Mr Gabriel said: "Human vulnerability to the harmful impacts of global climate change is significantly increased by the loss of biodiversity. TEEB proves that the protection and restoration of ecological infrastructure is a cost effective means to mitigate global climate change and its effects. To me, ecological restoration is a critical tool in addressing global climate change, enhancing the extent and functioning of carbon sinks as well as reducing greenhouse gas emissions. What we now need is a breakthrough in Copenhagen. We have to recognize that enhancing the resilience of ecosystems and maintaining the planet's biodiversity are key parts of the mitigation and the adaptation agendas."
Mr Falkenberg said: "These TEEB findings demonstrate that climate change and biodiversity loss must be tackled together. They lend further support to the EU's goal of achieving a concrete and ambitious agreement in Copenhagen that comprises both reductions in the world's greenhouse gas emissions and the creation of global mechanisms to stop tropical deforestation. Quite simply, we will not manage to halt biodiversity loss if we do not mitigate climate change. And we will not be able to mitigate and adapt to climate change if we do not protect our valuable ecosystems and biodiversity."
Achim Steiner, UN Under-Secretary General and Executive Director of UNEP, said: "It is clearly emerging that investments in the planet's ecosystem infrastructure can deliver the twin, Green Economy gains of curbing and cutting emissions while assisting vulnerable communities to adapt."
"Currently governments are considering multi-billion dollar investments in carbon capture and storage at power stations.
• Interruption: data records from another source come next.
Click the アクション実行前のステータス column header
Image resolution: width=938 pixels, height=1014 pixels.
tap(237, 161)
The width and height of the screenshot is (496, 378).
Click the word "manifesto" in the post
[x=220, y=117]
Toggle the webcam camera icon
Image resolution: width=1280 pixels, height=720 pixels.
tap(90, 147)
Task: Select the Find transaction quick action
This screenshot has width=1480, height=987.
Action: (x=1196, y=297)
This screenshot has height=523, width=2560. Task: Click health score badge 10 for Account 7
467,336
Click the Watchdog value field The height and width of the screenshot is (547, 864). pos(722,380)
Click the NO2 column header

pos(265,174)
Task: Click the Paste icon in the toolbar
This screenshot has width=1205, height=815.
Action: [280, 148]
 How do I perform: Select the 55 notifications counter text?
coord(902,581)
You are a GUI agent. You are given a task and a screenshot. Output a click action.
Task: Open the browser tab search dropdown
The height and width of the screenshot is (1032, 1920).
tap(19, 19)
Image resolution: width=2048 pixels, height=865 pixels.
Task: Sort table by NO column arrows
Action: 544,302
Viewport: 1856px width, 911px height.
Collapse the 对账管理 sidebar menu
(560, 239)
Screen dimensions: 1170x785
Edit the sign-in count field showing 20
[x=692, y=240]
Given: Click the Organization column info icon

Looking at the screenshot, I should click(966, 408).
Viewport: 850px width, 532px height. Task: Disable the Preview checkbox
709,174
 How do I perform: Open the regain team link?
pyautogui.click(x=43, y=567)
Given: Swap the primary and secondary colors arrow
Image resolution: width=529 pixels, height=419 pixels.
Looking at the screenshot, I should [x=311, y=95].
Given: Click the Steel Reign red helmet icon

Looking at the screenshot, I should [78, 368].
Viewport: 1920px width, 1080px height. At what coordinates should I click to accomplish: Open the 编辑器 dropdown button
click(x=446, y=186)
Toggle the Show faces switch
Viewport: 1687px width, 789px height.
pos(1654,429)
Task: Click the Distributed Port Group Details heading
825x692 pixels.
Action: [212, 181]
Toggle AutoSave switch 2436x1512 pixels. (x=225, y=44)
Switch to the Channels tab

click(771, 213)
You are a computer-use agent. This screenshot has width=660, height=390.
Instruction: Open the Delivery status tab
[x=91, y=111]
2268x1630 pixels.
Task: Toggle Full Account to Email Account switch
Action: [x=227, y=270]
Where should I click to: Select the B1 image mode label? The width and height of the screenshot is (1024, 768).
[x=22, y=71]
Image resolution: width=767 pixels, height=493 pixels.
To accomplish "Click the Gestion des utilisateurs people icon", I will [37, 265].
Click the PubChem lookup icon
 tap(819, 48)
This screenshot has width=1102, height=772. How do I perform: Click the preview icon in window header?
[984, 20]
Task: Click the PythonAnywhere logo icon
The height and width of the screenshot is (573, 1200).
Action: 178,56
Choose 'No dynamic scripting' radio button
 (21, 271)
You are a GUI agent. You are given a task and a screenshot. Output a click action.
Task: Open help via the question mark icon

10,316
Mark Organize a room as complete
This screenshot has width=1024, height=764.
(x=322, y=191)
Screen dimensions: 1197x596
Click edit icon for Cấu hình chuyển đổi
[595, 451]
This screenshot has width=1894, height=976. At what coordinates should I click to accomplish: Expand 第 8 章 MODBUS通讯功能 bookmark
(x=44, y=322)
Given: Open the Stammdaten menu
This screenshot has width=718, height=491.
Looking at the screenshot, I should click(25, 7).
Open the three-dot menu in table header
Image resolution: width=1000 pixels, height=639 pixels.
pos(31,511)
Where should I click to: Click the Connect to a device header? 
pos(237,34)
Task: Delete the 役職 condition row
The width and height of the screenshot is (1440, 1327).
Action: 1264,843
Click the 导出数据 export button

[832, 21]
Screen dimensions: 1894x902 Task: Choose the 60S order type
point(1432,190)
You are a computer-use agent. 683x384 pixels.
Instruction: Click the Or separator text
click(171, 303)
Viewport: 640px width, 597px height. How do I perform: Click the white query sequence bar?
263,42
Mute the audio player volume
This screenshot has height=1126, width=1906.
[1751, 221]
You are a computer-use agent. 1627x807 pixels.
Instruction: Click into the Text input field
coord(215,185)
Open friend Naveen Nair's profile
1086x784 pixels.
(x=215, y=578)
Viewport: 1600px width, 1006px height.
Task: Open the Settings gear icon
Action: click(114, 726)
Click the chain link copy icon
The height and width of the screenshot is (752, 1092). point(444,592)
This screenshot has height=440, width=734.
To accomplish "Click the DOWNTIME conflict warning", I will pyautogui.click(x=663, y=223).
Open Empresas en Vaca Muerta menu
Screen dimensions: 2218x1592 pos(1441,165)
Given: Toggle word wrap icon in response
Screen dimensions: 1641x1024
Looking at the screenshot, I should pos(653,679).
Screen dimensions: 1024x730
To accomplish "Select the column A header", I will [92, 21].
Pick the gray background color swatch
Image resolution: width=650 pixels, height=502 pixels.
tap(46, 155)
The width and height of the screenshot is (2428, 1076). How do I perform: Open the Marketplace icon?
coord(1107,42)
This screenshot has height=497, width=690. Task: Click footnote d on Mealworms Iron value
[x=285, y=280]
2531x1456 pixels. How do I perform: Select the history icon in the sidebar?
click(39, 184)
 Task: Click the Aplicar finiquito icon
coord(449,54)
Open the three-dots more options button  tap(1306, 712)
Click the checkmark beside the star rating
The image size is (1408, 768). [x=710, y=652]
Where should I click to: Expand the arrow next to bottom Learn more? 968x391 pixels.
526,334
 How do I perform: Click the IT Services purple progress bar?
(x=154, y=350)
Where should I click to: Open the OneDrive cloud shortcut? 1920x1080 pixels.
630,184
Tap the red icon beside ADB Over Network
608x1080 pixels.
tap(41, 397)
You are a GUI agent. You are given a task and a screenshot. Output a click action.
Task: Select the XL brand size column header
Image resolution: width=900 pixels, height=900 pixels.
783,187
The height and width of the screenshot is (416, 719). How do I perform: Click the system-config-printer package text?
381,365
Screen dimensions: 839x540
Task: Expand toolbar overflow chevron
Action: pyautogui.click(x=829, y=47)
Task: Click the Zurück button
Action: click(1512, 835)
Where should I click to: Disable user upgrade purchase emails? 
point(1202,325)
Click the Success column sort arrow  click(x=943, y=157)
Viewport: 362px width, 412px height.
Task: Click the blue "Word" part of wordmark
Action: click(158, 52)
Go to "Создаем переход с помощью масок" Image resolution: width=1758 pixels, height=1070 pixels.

Perhaps it is time to subject this to a full cost benefit analysis to see whether the technological option matches nature's ability to capture and store carbon - a natural system that has been perfected over millions of years and with the multiple additional benefits for water supplies up to reversing the rate of biodiversity loss," he added.
The Coral Reef data was drawn from a scientific statement on climate change and coral reefs published at a Royal Society Meeting organised by ZSL, the International Programme on the State of the Ocean (IPSO) and the Royal Society on 6 July 2009.
Economic valuation of human welfare benefits derived from coral reefs was estimated at $172 billion annually (Martinez et al. 2007).